Schematic representation of the orthologous group assembly workflow and the protocol for the estimation of gene copy number. Grey boxes represent the protein sequence of orthologous group representative, whereas lines connecting boxes depict exon boundaries. Coloured boxes visualize sequencing reads and assembled sequences, respectively. The colour code groups sequences that originate from the same genome and light colouring visualize non-coding regions. A The orthologous assembly algorithm sorts the raw sequencing reads to corresponding orthologous gene representatives based on sequence similarity (BLASTX). Then, each sequence bin is separately assembled using NEWBLER, an overlap graph assembler which identifies overlapping sequence reads first and then creates a consensus assembly sequence based on the overlap graph.
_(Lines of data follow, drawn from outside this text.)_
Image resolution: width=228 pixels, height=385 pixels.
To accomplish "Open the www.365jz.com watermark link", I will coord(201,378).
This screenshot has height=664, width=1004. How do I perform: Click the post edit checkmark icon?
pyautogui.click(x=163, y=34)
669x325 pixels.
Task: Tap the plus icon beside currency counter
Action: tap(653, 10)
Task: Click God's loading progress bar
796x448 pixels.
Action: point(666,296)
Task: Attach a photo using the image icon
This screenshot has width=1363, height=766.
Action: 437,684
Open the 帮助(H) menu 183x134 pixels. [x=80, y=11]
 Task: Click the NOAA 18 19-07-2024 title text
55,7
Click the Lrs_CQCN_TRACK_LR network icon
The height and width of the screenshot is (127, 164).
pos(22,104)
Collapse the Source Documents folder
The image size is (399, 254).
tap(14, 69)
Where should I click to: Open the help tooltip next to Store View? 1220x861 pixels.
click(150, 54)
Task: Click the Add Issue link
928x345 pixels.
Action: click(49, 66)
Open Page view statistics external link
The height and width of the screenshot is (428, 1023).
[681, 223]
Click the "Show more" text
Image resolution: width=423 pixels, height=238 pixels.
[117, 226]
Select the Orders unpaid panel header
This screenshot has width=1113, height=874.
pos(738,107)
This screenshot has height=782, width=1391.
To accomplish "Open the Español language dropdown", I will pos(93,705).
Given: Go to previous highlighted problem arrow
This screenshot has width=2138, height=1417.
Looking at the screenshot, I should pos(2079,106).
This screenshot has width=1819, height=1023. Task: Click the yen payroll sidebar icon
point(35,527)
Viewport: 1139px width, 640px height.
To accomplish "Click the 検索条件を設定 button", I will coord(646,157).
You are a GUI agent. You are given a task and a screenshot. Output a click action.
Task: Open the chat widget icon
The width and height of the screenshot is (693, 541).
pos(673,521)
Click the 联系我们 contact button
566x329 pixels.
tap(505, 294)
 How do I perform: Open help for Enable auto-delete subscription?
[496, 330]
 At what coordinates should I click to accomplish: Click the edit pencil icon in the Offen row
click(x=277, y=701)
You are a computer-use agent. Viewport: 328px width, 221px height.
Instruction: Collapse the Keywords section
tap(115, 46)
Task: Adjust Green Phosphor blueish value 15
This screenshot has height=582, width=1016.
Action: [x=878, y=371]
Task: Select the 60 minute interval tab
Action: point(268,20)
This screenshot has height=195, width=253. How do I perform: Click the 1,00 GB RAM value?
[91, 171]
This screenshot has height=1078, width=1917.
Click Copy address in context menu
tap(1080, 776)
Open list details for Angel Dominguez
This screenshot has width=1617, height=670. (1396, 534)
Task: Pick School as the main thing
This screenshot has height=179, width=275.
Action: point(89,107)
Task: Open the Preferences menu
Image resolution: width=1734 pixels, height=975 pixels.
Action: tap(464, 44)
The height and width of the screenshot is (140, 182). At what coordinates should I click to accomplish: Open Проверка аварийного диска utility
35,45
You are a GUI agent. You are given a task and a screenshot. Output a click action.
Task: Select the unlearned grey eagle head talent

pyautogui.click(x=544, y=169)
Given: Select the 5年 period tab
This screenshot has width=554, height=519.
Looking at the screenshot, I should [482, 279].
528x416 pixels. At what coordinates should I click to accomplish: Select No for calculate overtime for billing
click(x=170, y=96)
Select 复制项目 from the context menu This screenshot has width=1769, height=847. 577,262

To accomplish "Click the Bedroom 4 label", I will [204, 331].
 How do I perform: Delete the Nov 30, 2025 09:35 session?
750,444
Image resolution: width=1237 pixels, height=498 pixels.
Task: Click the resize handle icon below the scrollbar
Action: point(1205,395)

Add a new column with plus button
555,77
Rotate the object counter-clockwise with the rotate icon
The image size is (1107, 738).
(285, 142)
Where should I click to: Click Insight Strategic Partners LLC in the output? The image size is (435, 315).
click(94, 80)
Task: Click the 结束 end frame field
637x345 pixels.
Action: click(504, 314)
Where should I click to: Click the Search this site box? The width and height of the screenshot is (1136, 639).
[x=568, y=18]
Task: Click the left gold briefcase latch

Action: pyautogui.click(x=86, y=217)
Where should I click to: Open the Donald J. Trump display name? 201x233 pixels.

B For estimating the gene copy number the orthologous assembly sequences were re-aligned to the corresponding template (BLASTX) and, thus, ordered along its protein sequence. The alignments are transferred into a position-specific hit count profile that counts the number of distinct sub-assemblies mapped to each amino acid of the template protein. Based on the cumulative coverage distribution of the hit-count profile, the final gene copy number is determined as the maximum number of distinct sub-assemblies covering a defined proportion of the template gene.